La lucarne

J’habite juste derrière Agios Nikolaos, sur une toute petite place. Il n’y a que deux arbres, un café et un kiosque à journaux. Vous verrez, ce n’est pas un très bel immeuble. Il doit dater des années cinquante, mais dans ce quartier, il fait plutôt cossu. Il n’a que quatre étages, mais moi, j’habite au cinquième. Non, non, je ne plaisante pas. Vous allez comprendre.

Quand vous serez devant mon immeuble… Non, il n’y a pas de numéro, mais vous ne pourrez pas vous tromper, c’est le plus haut de la place. Vous monterez d’abord les trois marches qui mènent au hall d’entrée. La porte est toujours ouverte. Vous traverserez le hall tout en marbre jaune et, vous verrez, au fond à droite, il y a une porte en fer, toute noire. Il faudra la pousser fort, parce que, attention, elle est lourde. Vous serez alors dans une petite cour, étroite et sombre et vous n’aurez devant vous que des poubelles et un escalier métallique en colimaçon. Désolé, mais quelquefois, ça ne sent pas très bon. Prenez l’escalier. Attention, il est plutôt étroit et très sale. Vous savez, en ce moment, c’est l’hiver, il fait froid et les chauffages au fuel marchent à plein régime pendant les heures autorisées. Ils démarrent tous en même temps, à 7 heures, et comme ils sont vieux et mal entretenus, ils dégagent une de ces suies noires ! Dès sept heures et demie, elle vient se déposer doucement sur toute la ville et sur mon escalier.
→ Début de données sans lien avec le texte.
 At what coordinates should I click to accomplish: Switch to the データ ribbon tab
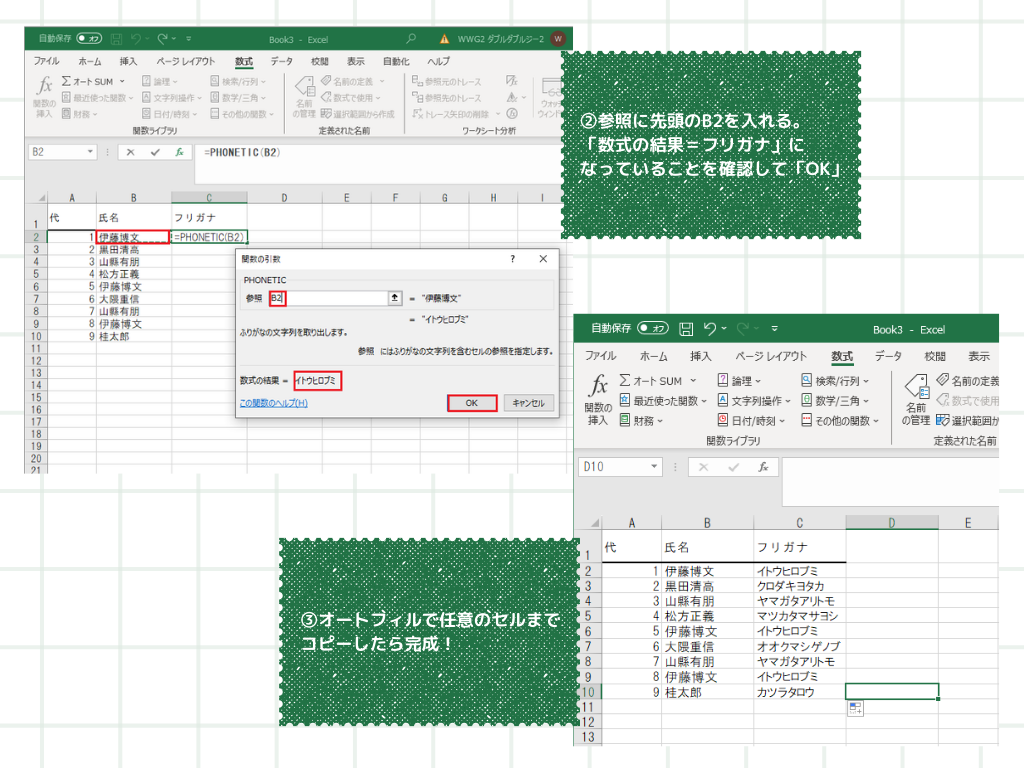[888, 356]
Donc, montez avec précaution, sinon vous arriveriez toute sale. Surtout, n’apportez rien d’encombrant, pas de bouquet, pas de valise, pas même de cadeau. Arrivés en haut, ils ne seraient plus présentables.
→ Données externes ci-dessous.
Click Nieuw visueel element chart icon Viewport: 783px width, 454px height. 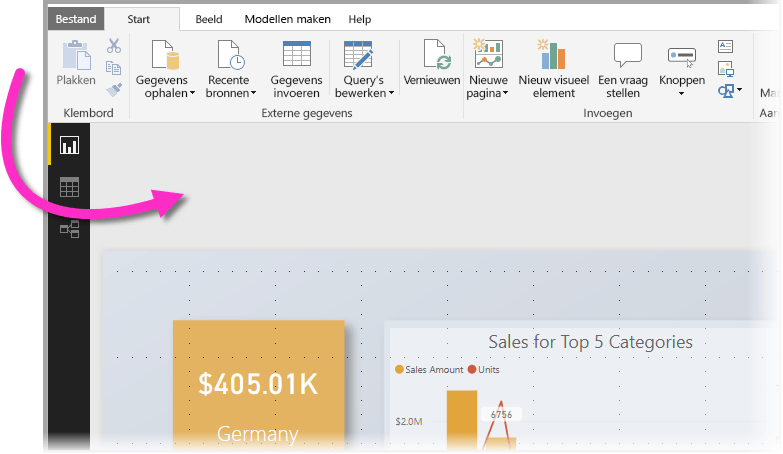(x=551, y=54)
Vous verrez, vers la fin, la montée sera moins pénible car, à chaque nouvel étage, on y voit un peu plus clair. Quand vous serez au quatrième, montez encore un peu, et vous arriverez chez moi.
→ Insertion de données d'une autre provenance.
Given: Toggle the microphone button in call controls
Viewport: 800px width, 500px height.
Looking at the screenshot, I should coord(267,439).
Chez moi, on y entre par une grande terrasse. Ce n’est pas vraiment une terrasse. En fait, c’est le toit de l’immeuble. Et mon appartement, ce n’est pas vraiment un appartement, je veux dire, pas un appartement officiel. C’est un appartement illégal, abusif comme ils disent en Italie, un appartement construit au-dessus de l’immeuble, sans autorisation, sans existence.

Mais, attention, on y est quand même très bien. Le propriétaire, un anglais original qui passe l’hiver en Crète, y a mis tout le confort. Il y a un salon et une grande porte fenêtre qui donne sur la terrasse. On peut voir une bonne partie de la ville, jusqu’aux premières collines.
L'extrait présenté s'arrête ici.